Так как почти все, что публиковалось в СССР официальными специалистами по экономике, философии или социальным наукам было примитивным и нечистым бредом сивой кобылы, интеллигенты радовались любым новым, честным и разумным идеям, развиваемым не специалистами. Поэтому письмо Брежневу читалось с интересом и распространялось в разных городах отнюдь не всегда диссидентами; некоторые люди специально приезжали в Москву пообсуждать его со мной. Это и было моей главной целью. Диссиденты письмо тоже читали, но без особого возбуждения, потому что каждый из них сам давно работал над своими собственными идеями.

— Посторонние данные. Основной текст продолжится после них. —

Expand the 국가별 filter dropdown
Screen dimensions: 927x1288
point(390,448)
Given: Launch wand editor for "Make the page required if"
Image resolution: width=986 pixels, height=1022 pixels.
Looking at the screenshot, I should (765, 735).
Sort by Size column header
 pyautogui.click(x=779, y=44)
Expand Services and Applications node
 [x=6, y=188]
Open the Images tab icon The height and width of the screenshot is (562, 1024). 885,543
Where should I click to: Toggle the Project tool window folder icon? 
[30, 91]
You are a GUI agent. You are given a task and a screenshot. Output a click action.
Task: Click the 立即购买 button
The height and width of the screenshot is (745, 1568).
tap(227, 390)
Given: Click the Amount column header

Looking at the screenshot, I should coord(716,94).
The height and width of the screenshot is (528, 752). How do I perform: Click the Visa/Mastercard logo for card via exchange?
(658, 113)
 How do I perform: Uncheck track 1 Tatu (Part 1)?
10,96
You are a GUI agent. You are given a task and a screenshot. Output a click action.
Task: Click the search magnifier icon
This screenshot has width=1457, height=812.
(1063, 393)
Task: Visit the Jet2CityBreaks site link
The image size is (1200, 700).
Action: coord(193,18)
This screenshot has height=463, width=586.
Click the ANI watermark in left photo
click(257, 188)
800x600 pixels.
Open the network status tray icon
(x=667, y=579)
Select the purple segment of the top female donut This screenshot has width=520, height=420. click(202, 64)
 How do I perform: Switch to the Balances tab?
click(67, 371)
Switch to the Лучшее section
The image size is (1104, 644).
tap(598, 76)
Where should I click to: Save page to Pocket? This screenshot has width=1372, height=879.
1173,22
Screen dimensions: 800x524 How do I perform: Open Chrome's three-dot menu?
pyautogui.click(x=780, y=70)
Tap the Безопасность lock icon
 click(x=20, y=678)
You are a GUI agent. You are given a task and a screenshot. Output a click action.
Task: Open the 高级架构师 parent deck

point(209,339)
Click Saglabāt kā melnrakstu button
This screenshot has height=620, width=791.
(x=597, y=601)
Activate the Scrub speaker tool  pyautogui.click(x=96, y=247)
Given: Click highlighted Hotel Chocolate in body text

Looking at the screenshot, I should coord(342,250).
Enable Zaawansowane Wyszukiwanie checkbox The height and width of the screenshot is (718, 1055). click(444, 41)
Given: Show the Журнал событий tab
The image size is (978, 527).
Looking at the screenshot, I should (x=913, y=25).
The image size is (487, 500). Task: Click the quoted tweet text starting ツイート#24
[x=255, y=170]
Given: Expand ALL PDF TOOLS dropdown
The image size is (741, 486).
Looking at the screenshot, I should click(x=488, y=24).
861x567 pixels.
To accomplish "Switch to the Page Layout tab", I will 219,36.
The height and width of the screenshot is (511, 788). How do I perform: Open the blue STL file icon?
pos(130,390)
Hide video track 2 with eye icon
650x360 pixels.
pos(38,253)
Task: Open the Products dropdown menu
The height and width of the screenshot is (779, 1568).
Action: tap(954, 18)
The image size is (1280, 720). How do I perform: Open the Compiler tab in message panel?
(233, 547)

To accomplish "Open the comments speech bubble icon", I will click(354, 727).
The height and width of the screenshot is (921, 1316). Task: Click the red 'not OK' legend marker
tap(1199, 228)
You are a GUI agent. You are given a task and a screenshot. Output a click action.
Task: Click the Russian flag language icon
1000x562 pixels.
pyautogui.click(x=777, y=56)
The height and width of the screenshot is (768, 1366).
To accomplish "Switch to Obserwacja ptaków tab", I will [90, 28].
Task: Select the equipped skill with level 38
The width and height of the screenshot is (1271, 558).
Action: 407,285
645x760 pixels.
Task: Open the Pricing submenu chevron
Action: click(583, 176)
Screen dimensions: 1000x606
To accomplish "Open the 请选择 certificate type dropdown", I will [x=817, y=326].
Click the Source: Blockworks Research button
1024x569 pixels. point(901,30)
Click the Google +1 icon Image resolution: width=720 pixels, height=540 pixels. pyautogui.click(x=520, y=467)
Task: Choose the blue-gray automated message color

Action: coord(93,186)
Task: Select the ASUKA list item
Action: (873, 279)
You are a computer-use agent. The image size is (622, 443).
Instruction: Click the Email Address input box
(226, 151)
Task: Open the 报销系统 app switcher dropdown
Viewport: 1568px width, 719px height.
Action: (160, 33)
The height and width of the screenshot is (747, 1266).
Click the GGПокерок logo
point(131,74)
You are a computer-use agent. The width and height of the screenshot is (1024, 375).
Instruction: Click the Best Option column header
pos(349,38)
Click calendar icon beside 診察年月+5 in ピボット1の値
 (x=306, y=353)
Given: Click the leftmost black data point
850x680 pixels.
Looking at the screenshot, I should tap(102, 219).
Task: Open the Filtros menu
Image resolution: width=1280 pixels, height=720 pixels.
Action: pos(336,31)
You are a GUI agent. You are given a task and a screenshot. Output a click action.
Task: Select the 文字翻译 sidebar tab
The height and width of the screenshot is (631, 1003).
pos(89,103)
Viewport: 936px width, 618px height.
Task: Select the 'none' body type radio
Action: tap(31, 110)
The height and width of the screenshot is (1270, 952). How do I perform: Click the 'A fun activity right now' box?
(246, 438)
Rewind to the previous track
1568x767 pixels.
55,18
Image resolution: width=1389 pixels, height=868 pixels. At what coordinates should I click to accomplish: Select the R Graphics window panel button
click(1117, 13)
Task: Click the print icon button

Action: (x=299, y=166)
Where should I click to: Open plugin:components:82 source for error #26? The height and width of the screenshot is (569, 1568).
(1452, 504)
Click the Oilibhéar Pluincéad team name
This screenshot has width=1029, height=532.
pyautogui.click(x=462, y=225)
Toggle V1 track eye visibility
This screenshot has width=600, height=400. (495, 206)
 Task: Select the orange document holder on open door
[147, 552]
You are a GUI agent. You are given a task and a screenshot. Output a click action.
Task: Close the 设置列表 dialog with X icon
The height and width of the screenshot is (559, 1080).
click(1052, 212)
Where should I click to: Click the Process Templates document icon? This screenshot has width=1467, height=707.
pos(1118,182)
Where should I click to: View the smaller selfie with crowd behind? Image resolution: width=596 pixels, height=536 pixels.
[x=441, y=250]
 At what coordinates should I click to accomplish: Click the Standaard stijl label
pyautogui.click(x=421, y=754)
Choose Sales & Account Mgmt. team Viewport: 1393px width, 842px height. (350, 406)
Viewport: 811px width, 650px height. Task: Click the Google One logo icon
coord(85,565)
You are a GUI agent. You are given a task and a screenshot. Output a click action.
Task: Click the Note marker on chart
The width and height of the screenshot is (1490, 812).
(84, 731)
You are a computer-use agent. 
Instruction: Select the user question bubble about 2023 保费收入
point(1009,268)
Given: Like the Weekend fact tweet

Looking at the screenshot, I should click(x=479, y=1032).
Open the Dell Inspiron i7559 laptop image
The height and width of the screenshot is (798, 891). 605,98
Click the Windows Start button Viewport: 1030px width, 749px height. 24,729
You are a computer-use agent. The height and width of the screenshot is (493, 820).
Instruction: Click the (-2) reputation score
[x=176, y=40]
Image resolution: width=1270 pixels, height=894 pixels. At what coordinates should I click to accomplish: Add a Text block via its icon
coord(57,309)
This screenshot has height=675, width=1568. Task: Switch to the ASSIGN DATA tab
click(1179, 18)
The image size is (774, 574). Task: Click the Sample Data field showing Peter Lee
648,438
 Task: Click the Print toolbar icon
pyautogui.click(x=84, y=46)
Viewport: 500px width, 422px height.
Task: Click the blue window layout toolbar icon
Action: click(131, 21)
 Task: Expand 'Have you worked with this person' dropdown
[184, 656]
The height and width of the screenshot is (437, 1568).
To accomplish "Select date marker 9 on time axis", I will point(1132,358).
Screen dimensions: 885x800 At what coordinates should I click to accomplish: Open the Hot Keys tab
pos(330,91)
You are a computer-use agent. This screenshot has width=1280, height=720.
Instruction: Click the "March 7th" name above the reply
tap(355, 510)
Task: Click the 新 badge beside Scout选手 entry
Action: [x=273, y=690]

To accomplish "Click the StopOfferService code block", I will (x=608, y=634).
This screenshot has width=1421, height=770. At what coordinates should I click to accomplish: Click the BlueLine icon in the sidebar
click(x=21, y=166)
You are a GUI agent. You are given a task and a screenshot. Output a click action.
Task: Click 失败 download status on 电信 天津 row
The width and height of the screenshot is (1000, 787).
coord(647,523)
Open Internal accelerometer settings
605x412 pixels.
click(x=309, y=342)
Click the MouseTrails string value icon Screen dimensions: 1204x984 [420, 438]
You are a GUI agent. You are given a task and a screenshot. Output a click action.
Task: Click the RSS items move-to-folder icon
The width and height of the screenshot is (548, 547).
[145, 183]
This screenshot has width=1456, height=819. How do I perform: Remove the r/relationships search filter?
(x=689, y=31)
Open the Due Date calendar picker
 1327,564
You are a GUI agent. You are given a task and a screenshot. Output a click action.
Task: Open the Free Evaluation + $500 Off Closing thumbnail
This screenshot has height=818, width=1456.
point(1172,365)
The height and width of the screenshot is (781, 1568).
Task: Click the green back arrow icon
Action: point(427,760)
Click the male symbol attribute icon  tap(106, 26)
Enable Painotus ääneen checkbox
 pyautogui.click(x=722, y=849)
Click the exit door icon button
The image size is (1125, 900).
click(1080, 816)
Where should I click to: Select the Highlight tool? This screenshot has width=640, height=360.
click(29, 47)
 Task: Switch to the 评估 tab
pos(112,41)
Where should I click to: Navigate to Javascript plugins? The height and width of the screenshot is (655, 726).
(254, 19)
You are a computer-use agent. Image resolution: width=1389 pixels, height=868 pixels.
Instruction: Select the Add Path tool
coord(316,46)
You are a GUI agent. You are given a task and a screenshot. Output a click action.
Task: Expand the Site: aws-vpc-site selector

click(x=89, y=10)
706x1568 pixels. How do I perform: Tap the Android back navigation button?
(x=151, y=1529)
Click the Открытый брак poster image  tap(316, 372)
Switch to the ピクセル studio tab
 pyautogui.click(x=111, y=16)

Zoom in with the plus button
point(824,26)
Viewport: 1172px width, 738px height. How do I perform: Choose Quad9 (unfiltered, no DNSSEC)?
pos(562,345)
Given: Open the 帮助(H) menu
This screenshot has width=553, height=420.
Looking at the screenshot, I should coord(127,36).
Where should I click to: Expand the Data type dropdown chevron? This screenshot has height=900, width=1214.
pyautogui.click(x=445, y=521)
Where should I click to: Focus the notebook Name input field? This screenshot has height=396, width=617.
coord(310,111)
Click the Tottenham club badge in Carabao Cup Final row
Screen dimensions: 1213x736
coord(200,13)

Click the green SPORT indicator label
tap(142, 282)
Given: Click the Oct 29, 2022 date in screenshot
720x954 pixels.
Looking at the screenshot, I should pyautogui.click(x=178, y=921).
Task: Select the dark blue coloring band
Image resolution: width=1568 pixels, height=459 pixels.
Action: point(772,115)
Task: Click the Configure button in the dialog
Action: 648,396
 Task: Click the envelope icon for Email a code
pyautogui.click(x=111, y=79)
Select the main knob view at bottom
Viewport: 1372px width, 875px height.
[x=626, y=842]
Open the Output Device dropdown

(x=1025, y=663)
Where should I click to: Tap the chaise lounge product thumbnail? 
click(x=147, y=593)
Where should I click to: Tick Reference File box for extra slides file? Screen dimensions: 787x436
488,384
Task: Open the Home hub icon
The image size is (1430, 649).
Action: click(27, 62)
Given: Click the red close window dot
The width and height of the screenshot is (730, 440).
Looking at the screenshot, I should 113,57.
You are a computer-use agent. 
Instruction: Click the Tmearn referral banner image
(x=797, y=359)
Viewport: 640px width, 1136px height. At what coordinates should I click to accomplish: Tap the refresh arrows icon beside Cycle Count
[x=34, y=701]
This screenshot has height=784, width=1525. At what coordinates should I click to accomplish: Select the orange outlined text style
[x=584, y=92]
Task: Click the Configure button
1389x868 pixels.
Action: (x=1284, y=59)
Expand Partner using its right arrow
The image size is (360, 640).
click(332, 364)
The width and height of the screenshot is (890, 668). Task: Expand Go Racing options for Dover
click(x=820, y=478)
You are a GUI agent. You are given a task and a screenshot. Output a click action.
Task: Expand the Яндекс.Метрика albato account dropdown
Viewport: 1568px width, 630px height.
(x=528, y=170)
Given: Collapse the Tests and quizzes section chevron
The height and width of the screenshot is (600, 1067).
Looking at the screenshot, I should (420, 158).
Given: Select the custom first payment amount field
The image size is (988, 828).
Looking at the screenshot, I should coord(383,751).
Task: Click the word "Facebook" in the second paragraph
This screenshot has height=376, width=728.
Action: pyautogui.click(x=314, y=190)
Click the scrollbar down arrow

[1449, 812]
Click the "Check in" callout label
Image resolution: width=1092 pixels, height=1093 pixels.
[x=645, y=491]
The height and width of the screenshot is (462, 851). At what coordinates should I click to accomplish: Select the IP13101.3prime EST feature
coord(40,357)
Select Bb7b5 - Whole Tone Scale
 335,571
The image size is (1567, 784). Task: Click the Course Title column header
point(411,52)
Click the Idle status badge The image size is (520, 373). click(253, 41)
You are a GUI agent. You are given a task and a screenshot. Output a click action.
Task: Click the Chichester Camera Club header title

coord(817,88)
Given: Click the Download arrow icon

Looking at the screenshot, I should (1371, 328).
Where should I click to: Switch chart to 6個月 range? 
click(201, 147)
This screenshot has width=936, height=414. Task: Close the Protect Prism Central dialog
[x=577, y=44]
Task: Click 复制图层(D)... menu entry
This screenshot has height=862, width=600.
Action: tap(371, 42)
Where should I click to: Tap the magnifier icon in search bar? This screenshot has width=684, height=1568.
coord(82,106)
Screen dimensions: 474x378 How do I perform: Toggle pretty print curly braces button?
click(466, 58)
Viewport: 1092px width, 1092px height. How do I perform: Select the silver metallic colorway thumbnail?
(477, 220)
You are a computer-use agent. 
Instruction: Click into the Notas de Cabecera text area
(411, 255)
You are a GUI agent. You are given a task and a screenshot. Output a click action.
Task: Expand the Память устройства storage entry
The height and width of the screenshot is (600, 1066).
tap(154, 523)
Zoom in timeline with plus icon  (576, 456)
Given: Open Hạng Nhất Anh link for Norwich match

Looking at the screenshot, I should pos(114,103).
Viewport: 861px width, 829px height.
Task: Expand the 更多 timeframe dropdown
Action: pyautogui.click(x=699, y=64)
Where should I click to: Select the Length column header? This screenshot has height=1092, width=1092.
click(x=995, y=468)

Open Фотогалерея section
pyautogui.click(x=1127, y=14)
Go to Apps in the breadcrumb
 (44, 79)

Прочел «13 вопросов» Солженицын, и с этого началось наше знакомство. Поздним осенним вечером меня повезла к Александру Исаевичу Аня Брыксина, дочь общего знакомого. Мы вышли на подмосковной железнодорожной станции, название которой я не стал запоминать, и через полчаса ходьбы вошли в темный проулок дачного поселка. Перед нами встал глухой высокий забор, за забором — большой неосвещенный дом. Аня ушла в темноту, где ее уже ждали, вернулась за мной, и мы последовали за среднего роста плотным человеком. Бесшумно прошли через калитку, которую он тут же замкнул, — я узнал Солженицына по огромному лбу, — и вошли в дом; он тщательно закрылся и прислонил — я не понял, что, — к двери.
«Вилы», — шепнула Аня.
«Если попытаются напасть», — пояснил Солженицын вполголоса. Узкий свет ночной лампы освещал рукопись на столе. В маленькой комнате стоял еще электрический обогреватель, стул и скамья; окна были плотно занавешены. «Здравствуйте», — сказал он.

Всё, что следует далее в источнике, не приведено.